AWS EMR cluster cc-pyspark job is ridiculously slow

Anton Landerer

unread,

Aug 23, 2024, 10:32:29 PM8/23/24

to Common Crawl

My goal is to search the entire Common Crawl dataset for `search_string` in the HTML of all response records. I created a cluster on AWS EMR with a spot instance fleet of 10-20 instances, each with 4 vCores.

For my test run, I'm using an input of 100 WARC files from the latest crawl. It takes almost 2 hours for my cluster to process all these WARCs. My laptop can run about 1 WARC per minute (including downloading/streaming) with smart_open, so it can do the same job in 1.5 hours.

If I scaled this linearly, scanning all 90k WARC files would cost upwards of $1000. Could I be making a major error?

Anton Landerer

unread,

Aug 23, 2024, 10:36:57 PM8/23/24

to common...@googlegroups.com

I was expecting each instance to process more like 90 WARCs per hour. And just to emphasize, the 1.5 hour estimate for the 100 WARCs on my laptop doesn’t even account for any parallelism I could apply.

--
You received this message because you are subscribed to the Google Groups "Common Crawl" group.
To unsubscribe from this group and stop receiving emails from it, send an email to common-crawl...@googlegroups.com.
To view this discussion on the web visit https://groups.google.com/d/msgid/common-crawl/c1aa2164-7b11-4acc-a7ce-0f84716dc81an%40googlegroups.com.

Anton Landerer

unread,

Aug 23, 2024, 11:44:41 PM8/23/24

to Common Crawl

Also, interestingly I got exactly 368 "normalized instance hours" for two separate test runs. One with general purposes instance types, the other with compute optimized types.

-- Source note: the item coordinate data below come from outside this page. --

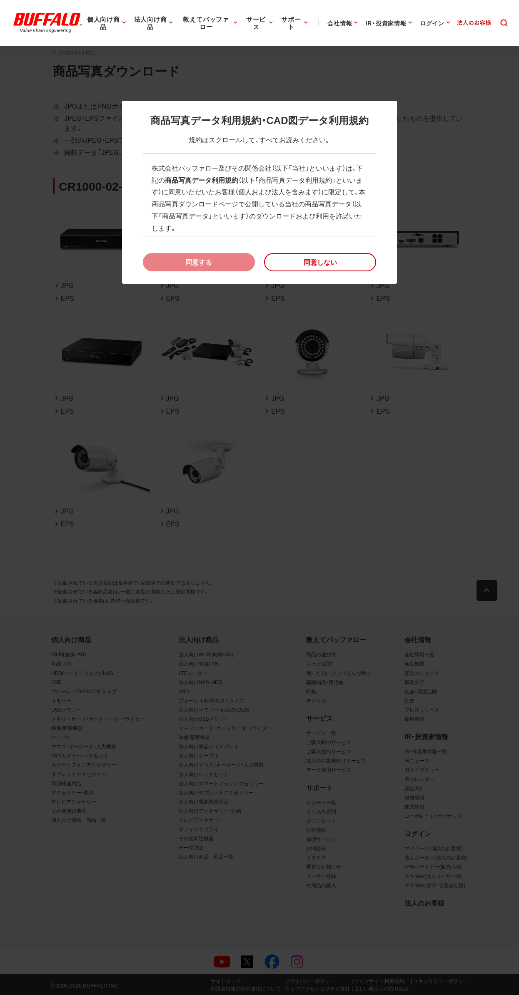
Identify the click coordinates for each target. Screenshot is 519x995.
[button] (320, 262)
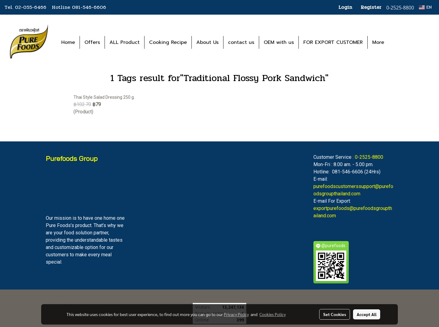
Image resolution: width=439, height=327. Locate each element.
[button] (398, 42)
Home (68, 42)
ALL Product (124, 42)
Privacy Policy (236, 314)
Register (371, 7)
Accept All (367, 314)
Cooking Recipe (168, 42)
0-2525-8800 (369, 157)
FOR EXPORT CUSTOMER (333, 42)
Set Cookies (334, 314)
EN (425, 7)
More (378, 42)
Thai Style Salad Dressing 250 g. (104, 97)
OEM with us (279, 42)
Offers (92, 42)
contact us (241, 42)
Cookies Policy (272, 314)
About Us (207, 42)
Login (345, 7)
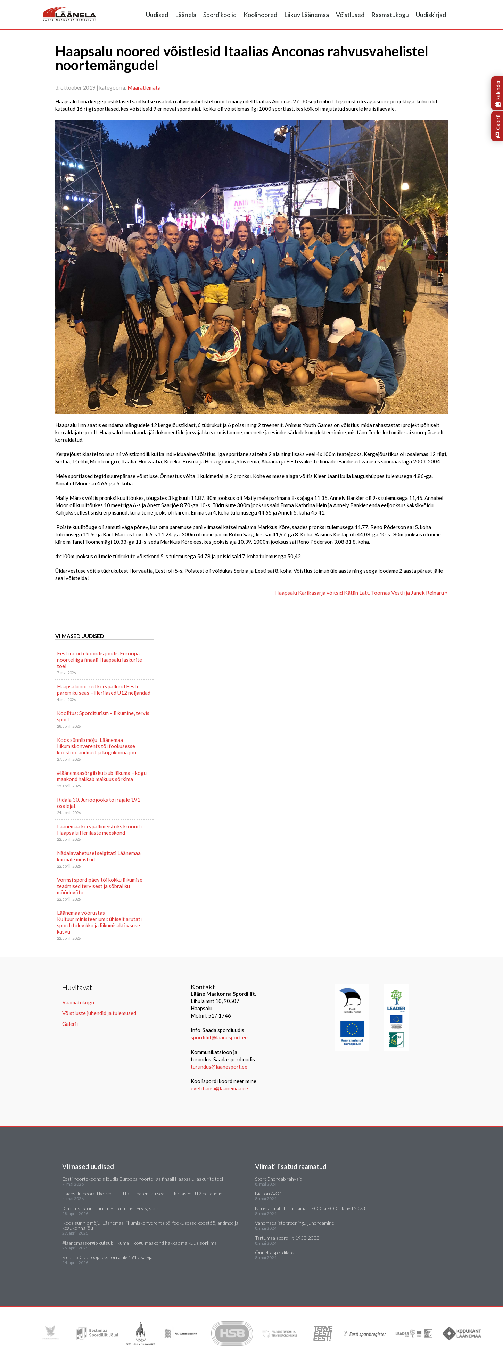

I should also mention I modified the script to not store WARCs in temp storage but instead keep them in RAM. I didn't see the reason to put them on disk when each WARC is immediately processed after downloading and then tossed.

Henry S. Thompson

unread,

Aug 25, 2024, 10:38:33 AM8/25/24

to common...@googlegroups.com

Anton Landerer writes:

> For my test run, I'm using an input of 100 WARC files from the
> latest crawl. It takes almost 2 hours for my cluster to process all
> these WARCs. My laptop can run about 1 WARC per minute (including
> downloading/streaming) with smart_open, so it can do the same job in
> 1.5 hours.

Just to confirm that your laptop is doing pretty well, but you're
certainly losing in your cluster setup somehow.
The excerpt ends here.